*What you will do:*
A - In the lithographic printing passage, rewrite the part that opens with "Lithographic printing, an" and closes with "overlays and labels.", changing "rubber blanket" to "compressible blanket".
B - Carry the passage on GMN's lithographic printing forward from its final sentence.

··· Supplied text ···

Lithographic printing, an offset printing technique, is based on the basic principle that oil and water do not mix. It is a process in which ink is transferred from a photographic plate to a rubber blanket, which then presses the image onto the printing surface. Allowing for extremely tight tolerances and consistently high-quality images, GMN’s sheet-fed lithographic process is frequently utilized for printing graphic overlays and labels.

While lithographic printing is often performed on standard substrates such as paper and vinyl, GMN walks the unbeaten path by predominantly using materials including polycarbonate, polyester, and aluminum. Lithographic printing at GMN utilizes UV-cured inks. GMN also offers custom color matching services to help customers achieve their exact specifications and uphold brand consistency. To formulate a custom color, the different colored inks are meticulously weighed, poured over a flat glass surface in carefully measured proportions, and mixed together using a putty knife. With projects requiring custom color matches, a small sample sheet is first tested on a machine called the orange proofer. This counter-top machine is simply a condensed version of the actual printing press, that allows GMN to test the color and make necessary alterations before the final production run.

··· Dataset extract ···

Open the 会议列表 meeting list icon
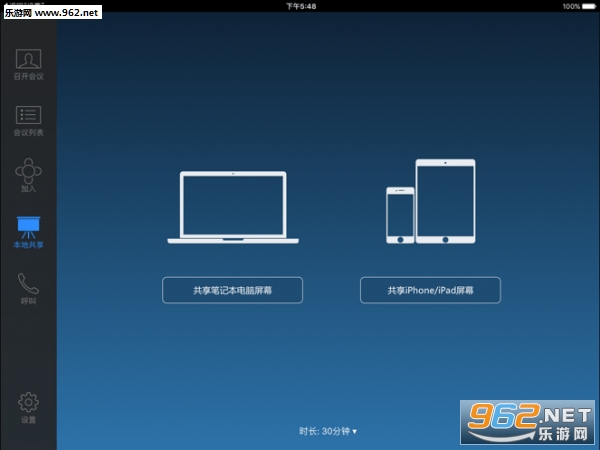 28,115
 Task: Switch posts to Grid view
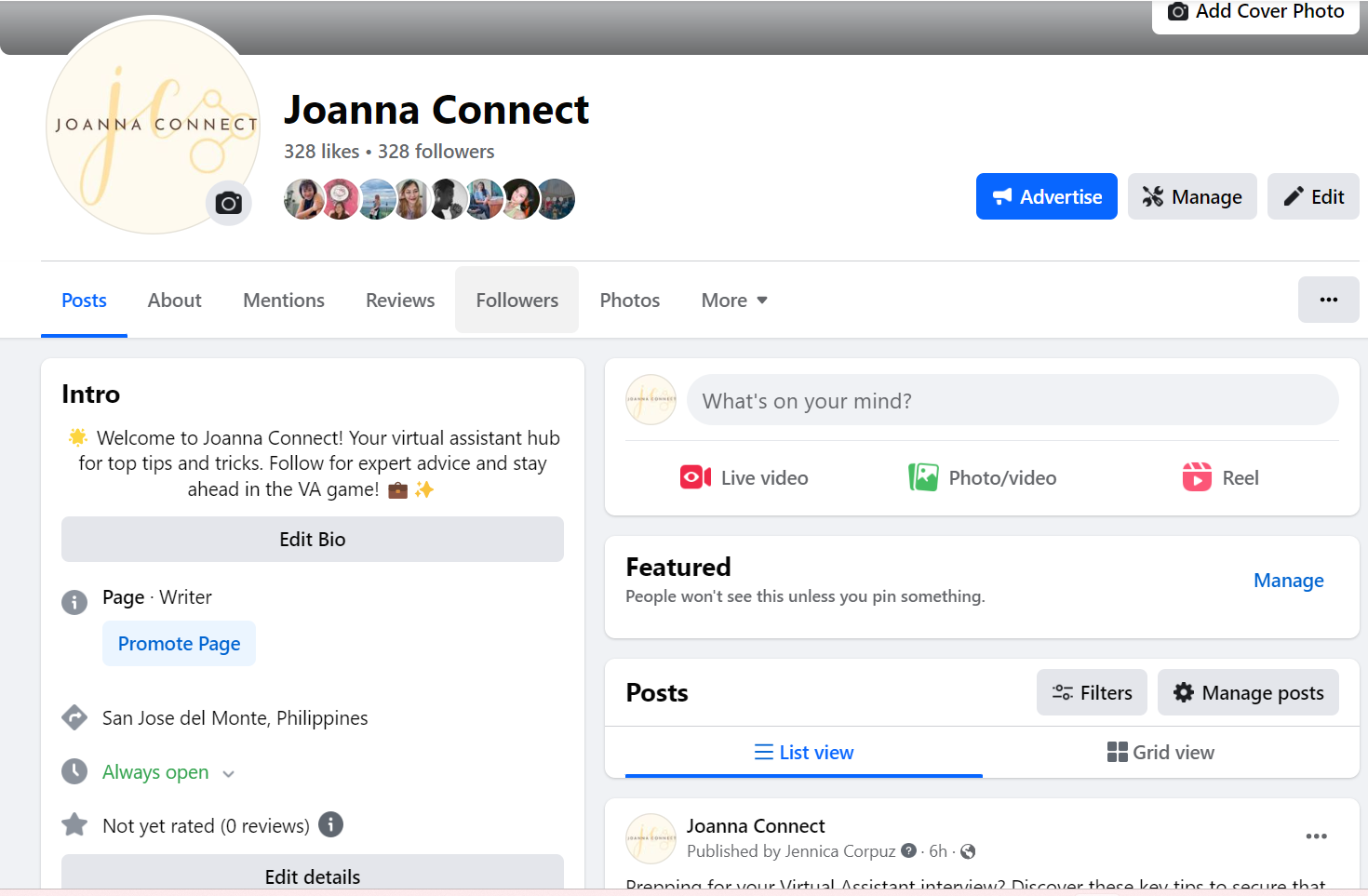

···

*Results of the tasks:*
A -
Lithographic printing, an offset printing technique, is based on the basic principle that oil and water do not mix. It is a process in which ink is transferred from a photographic plate to a compressible blanket, which then presses the image onto the printing surface. Allowing for extremely tight tolerances and consistently high-quality images, GMN’s sheet-fed lithographic process is frequently utilized for printing graphic overlays and labels.

B -
The first step in lithographic printing is creating the artwork on a photographic plate through a chemical process. Similar to the process of developing photographs, lithographic printing also requires the creation of a “negative” and a “positive” image. First, a thin aluminum plate is coated with a hydrophobic material so that it attracts oil (ink) and repels water. The plate is then selectively exposed to light, thereby curing the hydrophobic coating only in areas comprising the artwork. Finally, the coating from the remaining areas is chemically stripped off and the plate is ready for use.

The lithographic printing press consists of a series of rollers laid next to each other. The foremost roller transfers water, placed in a tray beneath it, to the photographic plate. The ink is manually applied to the second roller with a putty knife, which then wets out to the entire cylindrical surface as the roller spins and transfers the ink to the plate. The photographic plate, carrying the artwork, is wrapped around the next roller in the series. Given the immiscibility of ink and water, the ink adheres only to the artwork on the photographic plate, while the water adheres only to the remaining background.

On the other side of the photographic plate are two other rollers called the blanket roller and the impression roller respectively. The blanket roller simply acts as a medium to transfer the artwork from the plate to the substrate. When printing, a stack of printing sheets is placed on the top tray of the machine. A gripper grabs one sheet at a time and wraps it around the impression roller. The artwork on the photographic plate is imprinted on the rubber blanket roller, which in turn transfers it to the substrate on the impression roller. Then, the ink is cured by exposing the printed sheet to UV light. The process is repeated for every unique color in the image.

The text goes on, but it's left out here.